**Excerpted records:**
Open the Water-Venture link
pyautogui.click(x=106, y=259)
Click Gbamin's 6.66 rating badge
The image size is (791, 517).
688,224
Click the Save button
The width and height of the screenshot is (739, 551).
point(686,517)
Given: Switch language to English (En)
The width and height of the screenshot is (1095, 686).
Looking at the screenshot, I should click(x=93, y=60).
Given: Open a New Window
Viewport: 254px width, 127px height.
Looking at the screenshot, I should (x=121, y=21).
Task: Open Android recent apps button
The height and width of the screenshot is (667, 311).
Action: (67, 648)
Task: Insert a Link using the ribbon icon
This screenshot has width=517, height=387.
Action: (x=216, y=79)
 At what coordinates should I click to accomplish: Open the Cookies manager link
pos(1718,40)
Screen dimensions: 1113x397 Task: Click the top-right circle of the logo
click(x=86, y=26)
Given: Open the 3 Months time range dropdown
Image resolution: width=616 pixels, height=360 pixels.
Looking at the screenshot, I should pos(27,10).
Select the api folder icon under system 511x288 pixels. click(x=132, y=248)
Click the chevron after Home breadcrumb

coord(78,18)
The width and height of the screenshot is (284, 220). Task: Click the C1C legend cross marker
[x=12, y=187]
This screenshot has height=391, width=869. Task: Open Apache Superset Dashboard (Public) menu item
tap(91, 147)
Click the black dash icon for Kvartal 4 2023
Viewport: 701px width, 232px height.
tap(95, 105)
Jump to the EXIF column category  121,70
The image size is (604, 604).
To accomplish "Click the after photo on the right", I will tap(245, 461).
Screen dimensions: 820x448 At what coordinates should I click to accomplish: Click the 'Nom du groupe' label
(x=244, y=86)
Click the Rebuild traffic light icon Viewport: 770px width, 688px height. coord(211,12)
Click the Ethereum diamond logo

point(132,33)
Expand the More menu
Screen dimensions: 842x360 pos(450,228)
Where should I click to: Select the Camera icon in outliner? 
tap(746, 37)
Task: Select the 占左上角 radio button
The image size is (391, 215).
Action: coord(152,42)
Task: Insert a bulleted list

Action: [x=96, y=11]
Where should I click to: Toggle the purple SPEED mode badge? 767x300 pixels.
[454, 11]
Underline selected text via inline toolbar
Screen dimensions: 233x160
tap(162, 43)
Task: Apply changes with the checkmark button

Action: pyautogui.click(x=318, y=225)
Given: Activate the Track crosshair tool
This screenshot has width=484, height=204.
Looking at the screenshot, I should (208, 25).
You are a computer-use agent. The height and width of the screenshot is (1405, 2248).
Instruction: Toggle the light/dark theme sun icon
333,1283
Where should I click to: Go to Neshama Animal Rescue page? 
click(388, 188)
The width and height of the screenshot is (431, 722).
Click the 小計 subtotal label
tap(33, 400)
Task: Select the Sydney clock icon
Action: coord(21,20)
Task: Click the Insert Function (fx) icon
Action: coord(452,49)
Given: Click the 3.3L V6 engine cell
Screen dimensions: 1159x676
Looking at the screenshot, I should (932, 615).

**Activity:**
Return the entries above in full and exactly as written.

**Written response:**
Open the Water-Venture link
pyautogui.click(x=106, y=259)
Click Gbamin's 6.66 rating badge
The image size is (791, 517).
688,224
Click the Save button
The width and height of the screenshot is (739, 551).
point(686,517)
Given: Switch language to English (En)
The width and height of the screenshot is (1095, 686).
Looking at the screenshot, I should click(x=93, y=60).
Given: Open a New Window
Viewport: 254px width, 127px height.
Looking at the screenshot, I should (x=121, y=21).
Task: Open Android recent apps button
The height and width of the screenshot is (667, 311).
Action: (67, 648)
Task: Insert a Link using the ribbon icon
This screenshot has width=517, height=387.
Action: (x=216, y=79)
 At what coordinates should I click to accomplish: Open the Cookies manager link
pos(1718,40)
Screen dimensions: 1113x397 Task: Click the top-right circle of the logo
click(x=86, y=26)
Given: Open the 3 Months time range dropdown
Image resolution: width=616 pixels, height=360 pixels.
Looking at the screenshot, I should pos(27,10).
Select the api folder icon under system 511x288 pixels. click(x=132, y=248)
Click the chevron after Home breadcrumb

coord(78,18)
The width and height of the screenshot is (284, 220). Task: Click the C1C legend cross marker
[x=12, y=187]
This screenshot has height=391, width=869. Task: Open Apache Superset Dashboard (Public) menu item
tap(91, 147)
Click the black dash icon for Kvartal 4 2023
Viewport: 701px width, 232px height.
tap(95, 105)
Jump to the EXIF column category  121,70
The image size is (604, 604).
To accomplish "Click the after photo on the right", I will tap(245, 461).
Screen dimensions: 820x448 At what coordinates should I click to accomplish: Click the 'Nom du groupe' label
(x=244, y=86)
Click the Rebuild traffic light icon Viewport: 770px width, 688px height. coord(211,12)
Click the Ethereum diamond logo

point(132,33)
Expand the More menu
Screen dimensions: 842x360 pos(450,228)
Where should I click to: Select the Camera icon in outliner? 
tap(746, 37)
Task: Select the 占左上角 radio button
The image size is (391, 215).
Action: coord(152,42)
Task: Insert a bulleted list

Action: [x=96, y=11]
Where should I click to: Toggle the purple SPEED mode badge? 767x300 pixels.
[454, 11]
Underline selected text via inline toolbar
Screen dimensions: 233x160
tap(162, 43)
Task: Apply changes with the checkmark button

Action: pyautogui.click(x=318, y=225)
Given: Activate the Track crosshair tool
This screenshot has width=484, height=204.
Looking at the screenshot, I should (208, 25).
You are a computer-use agent. The height and width of the screenshot is (1405, 2248).
Instruction: Toggle the light/dark theme sun icon
333,1283
Where should I click to: Go to Neshama Animal Rescue page? 
click(388, 188)
The width and height of the screenshot is (431, 722).
Click the 小計 subtotal label
tap(33, 400)
Task: Select the Sydney clock icon
Action: coord(21,20)
Task: Click the Insert Function (fx) icon
Action: coord(452,49)
Given: Click the 3.3L V6 engine cell
Screen dimensions: 1159x676
Looking at the screenshot, I should (932, 615).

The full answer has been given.